I honestly see no value added with any of the articles I looked at. Every
single one could be replaced with links to reddit comments, maybe with some
quotes of the reddit comments, and the images down at the bottom.

It's a little less sensationalist than Buzzfeed, and I'd rather look at this
than Buzzfeed, but I really don't want to use either of them.

------
on_
I have been pretty critical of reddit lately, but there was a time when I
really enjoyed using it and it does provide a ton of value to many people. It
is a great website in a very difficult situation due to the community culture
( _very_ anti-corporate/advertising mentality), diversity of users and content
ownership issues. On a real level, the site is pretty awesome.
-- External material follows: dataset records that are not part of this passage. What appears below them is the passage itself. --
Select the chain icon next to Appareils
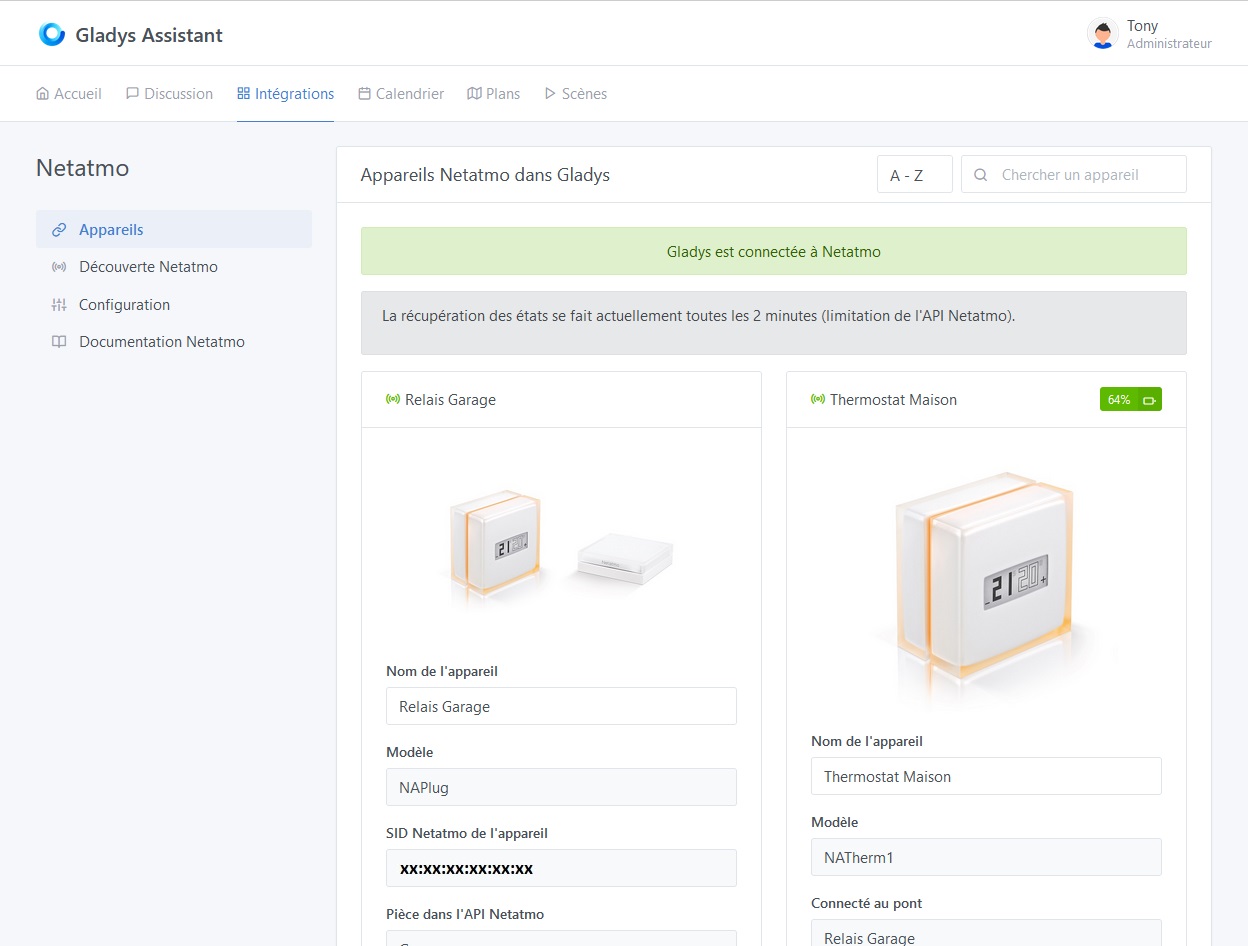This screenshot has width=1248, height=946. pyautogui.click(x=58, y=229)
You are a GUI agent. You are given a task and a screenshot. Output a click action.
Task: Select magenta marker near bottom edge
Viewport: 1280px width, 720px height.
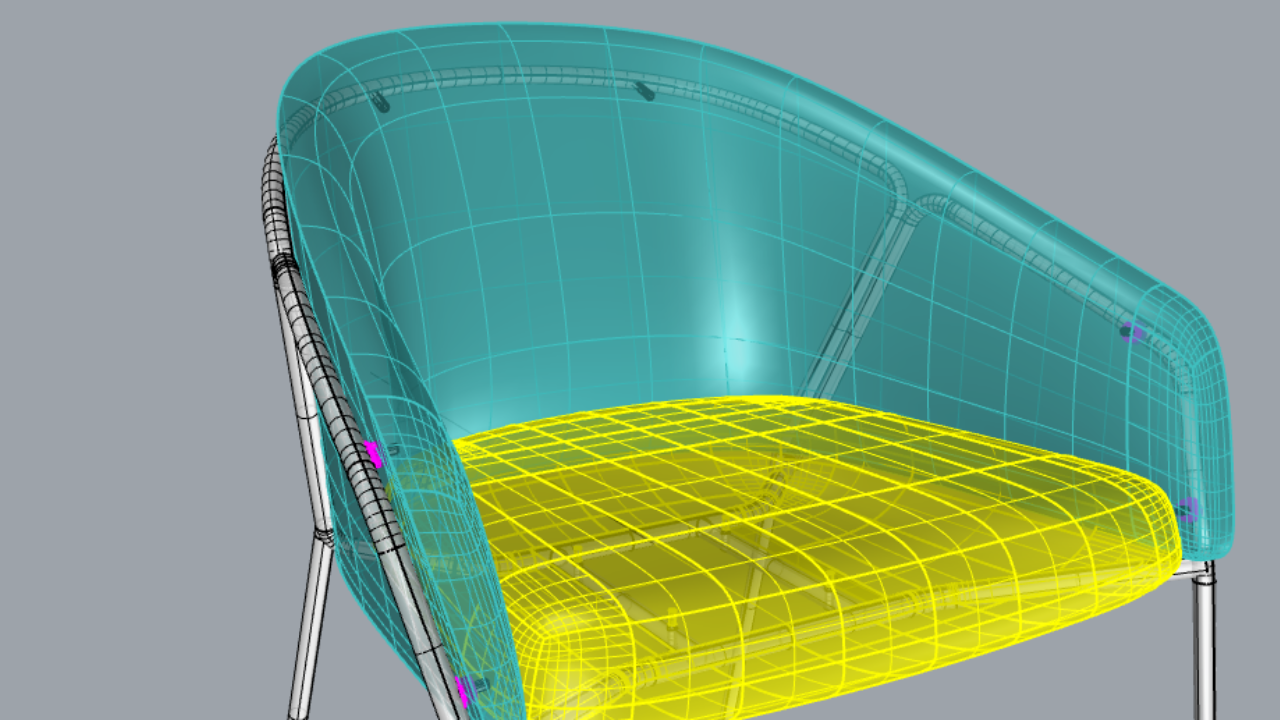tap(464, 689)
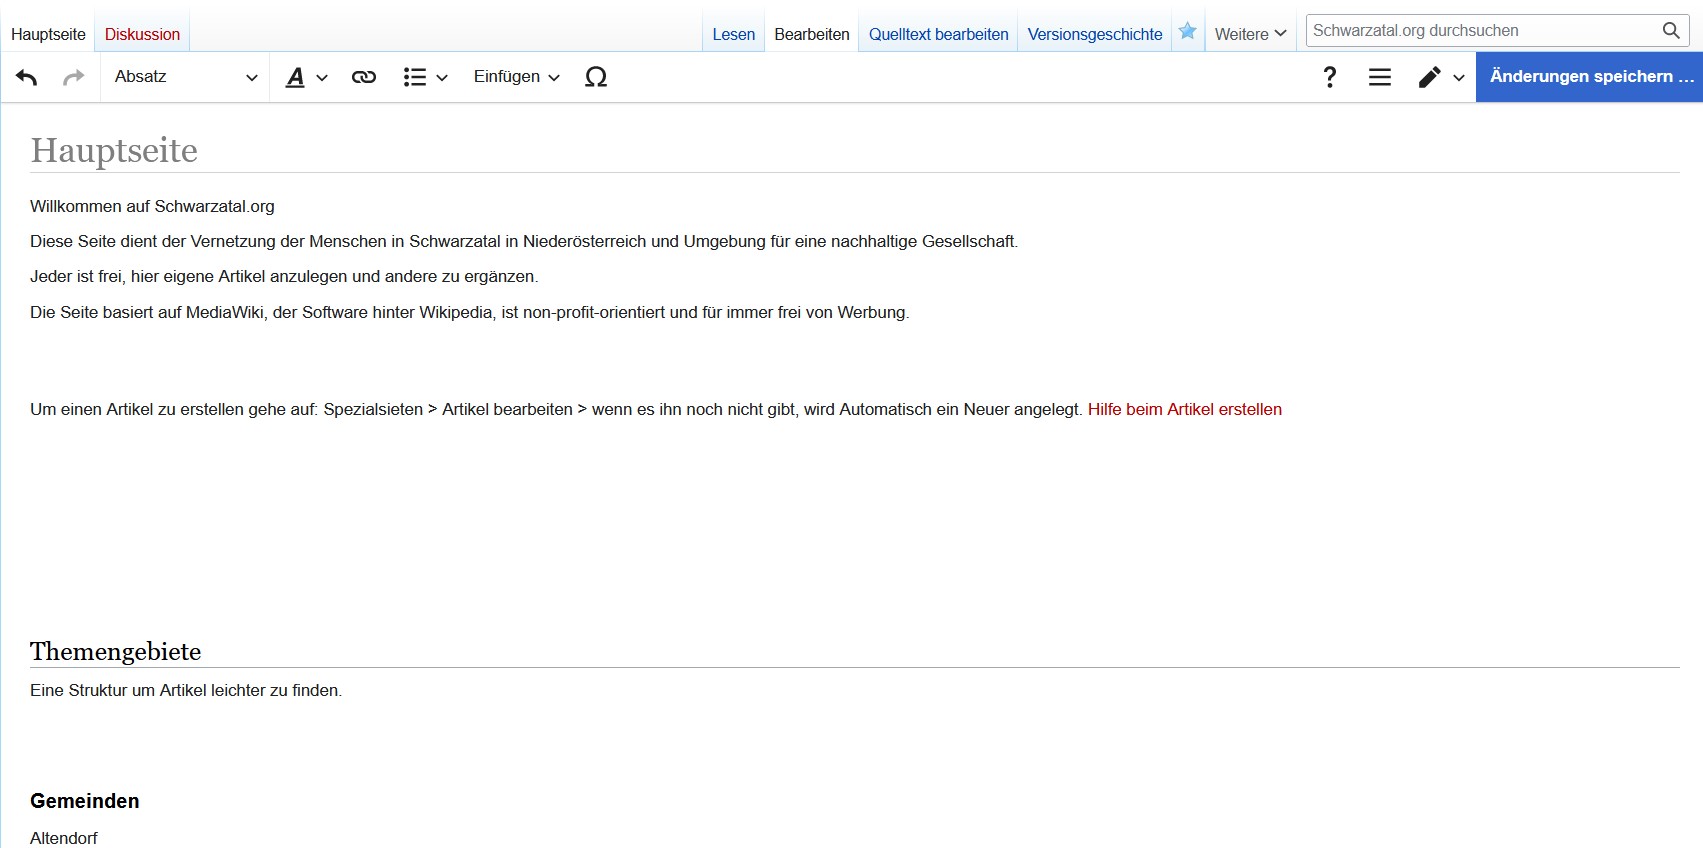Toggle the watchlist star icon
Image resolution: width=1703 pixels, height=848 pixels.
point(1188,31)
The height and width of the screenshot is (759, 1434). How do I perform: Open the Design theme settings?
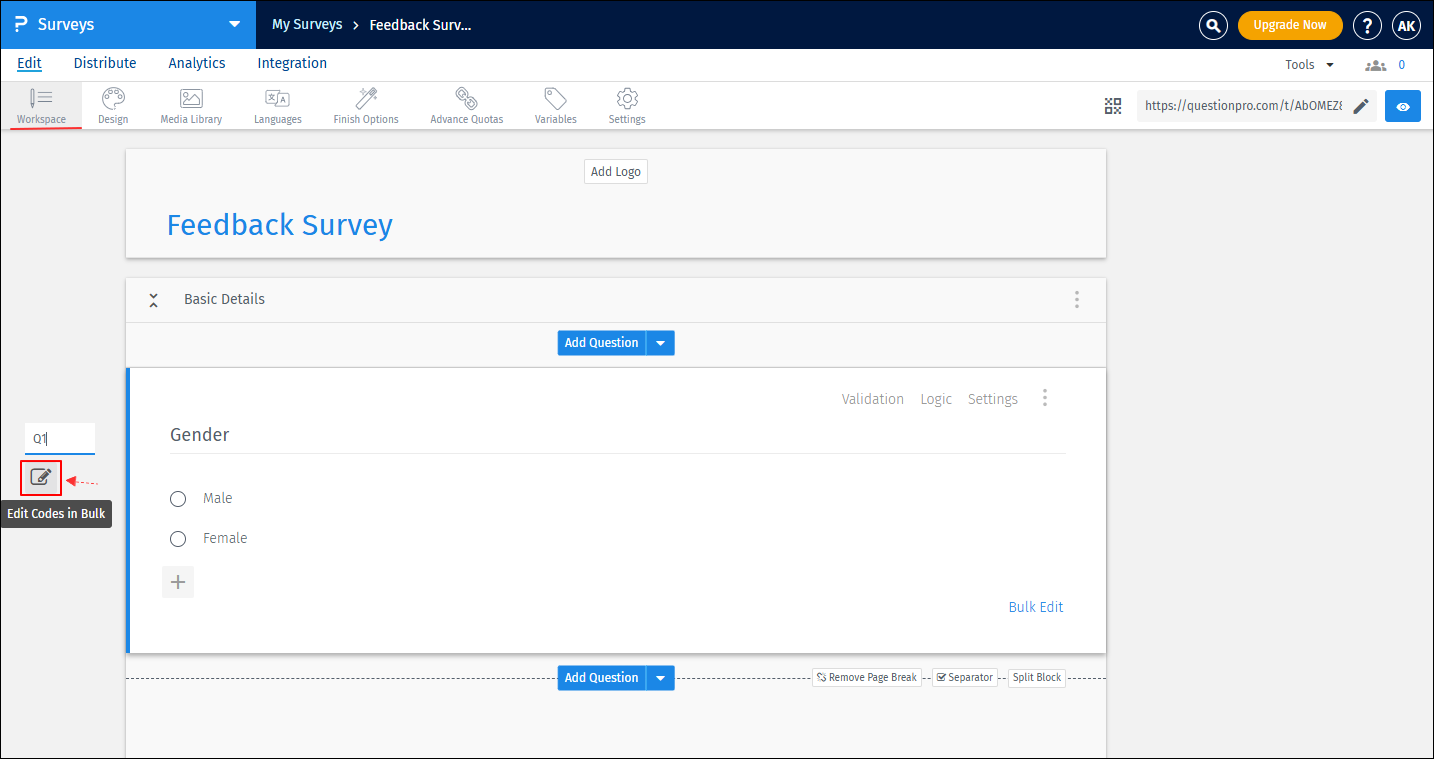(112, 105)
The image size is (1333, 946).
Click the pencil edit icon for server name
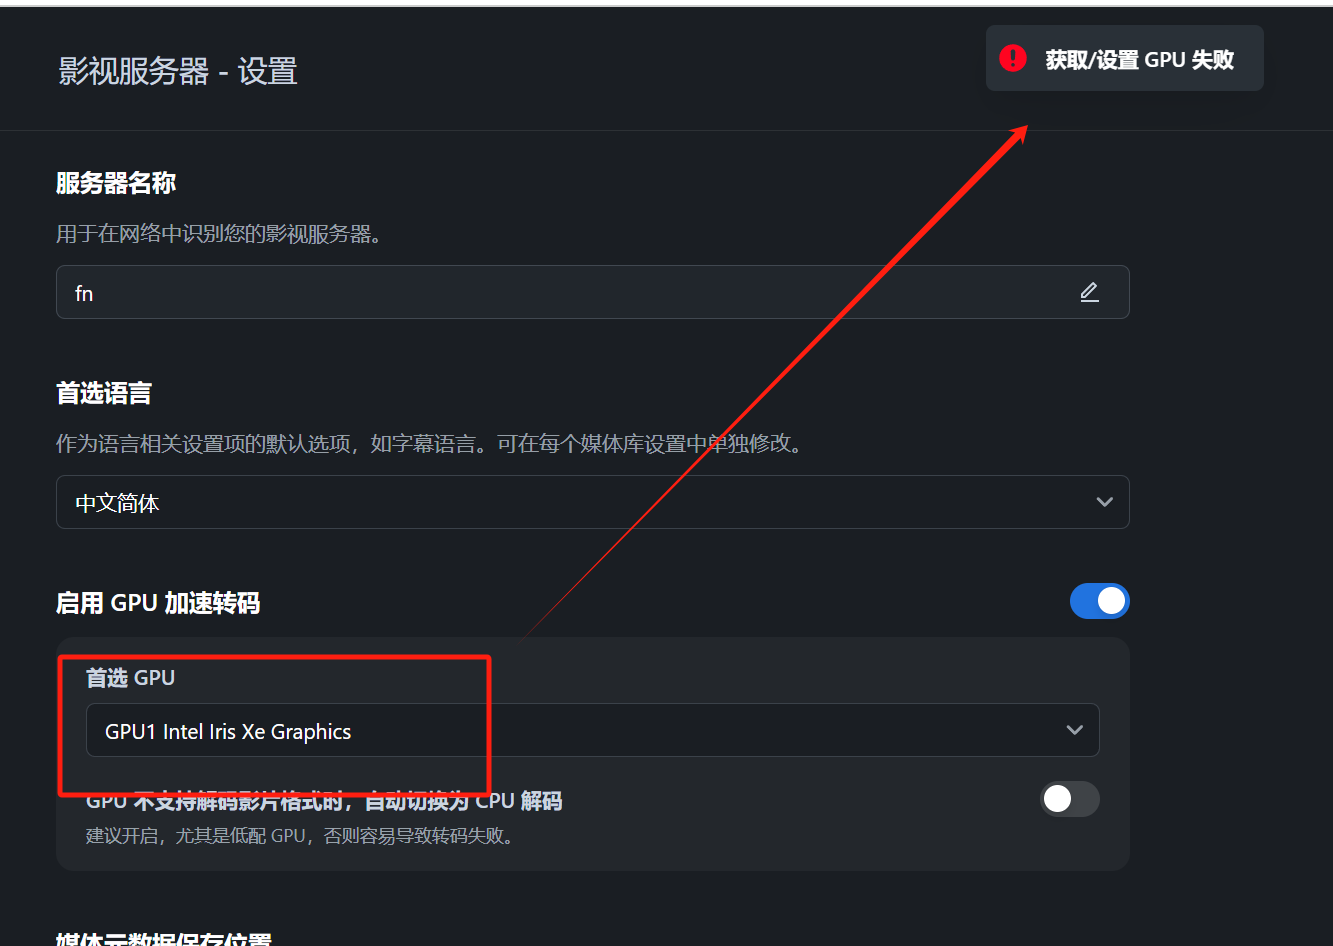click(1089, 292)
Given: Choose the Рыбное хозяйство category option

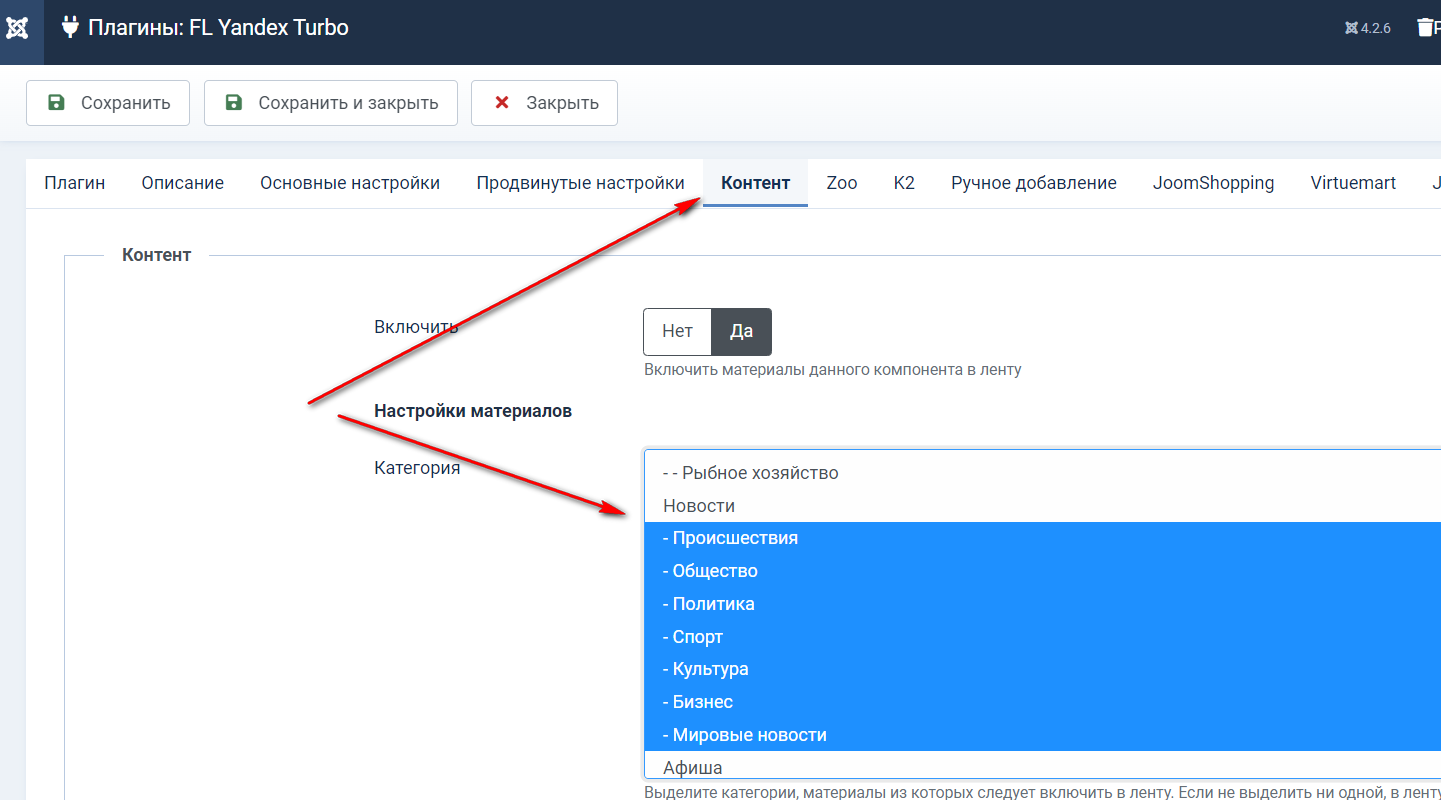Looking at the screenshot, I should [750, 473].
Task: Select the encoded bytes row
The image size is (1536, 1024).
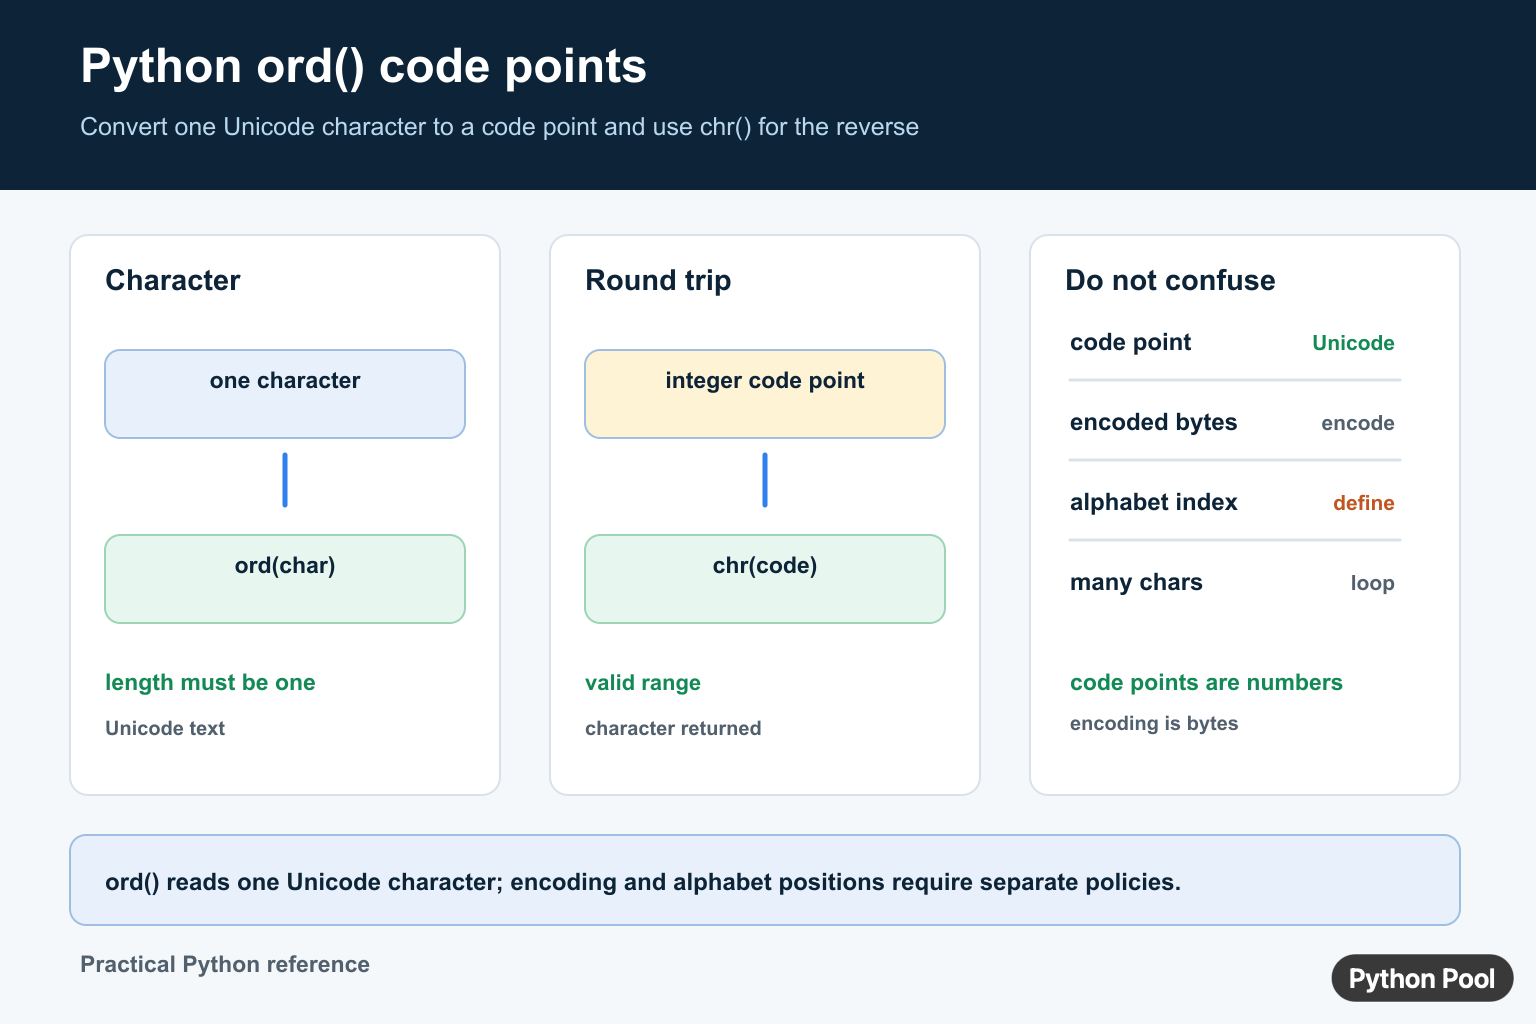Action: tap(1234, 423)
I want to see
them succeed because sub-communities and even the organization have stood for
an opened internet and positive things.

I think upvoted looks really sleek and I hope it is successful, but they
really need a way to monetize and it is a really hard problem to solve.
Obviously, using a widely supported mature CMS like wordpress makes it easy to
produce content with minimal effort and cost but that has been reddit users
largest gripe. Upvoted is a curator/aggregator built on top of a
curator/aggregator, which is weird. Reddit's success and problems stem from
providing the long tail of content, allowing diverse topics and communities to
be covered while allowing globally popular things to float to the top. This
means that there is rarely community consensus, so while upvoted has little
risk as it is cheap to make, I can't see it providing much financial support
for the company.

In all honesty though, I wish them the best of luck and hope to see them do
cool and intersting things in the future. Obviously, improving the search
would be a great start because Google is an awesome search engine, but for
content discovery and curation, Reddit is doing a great job. Best of luck guys
and sorry about the sarcastic comments about Wordpress and PHP, it really is a
good way to quickly test out something like upvoted without significant dev
reources and is a good content management system, edit: [if used correctly]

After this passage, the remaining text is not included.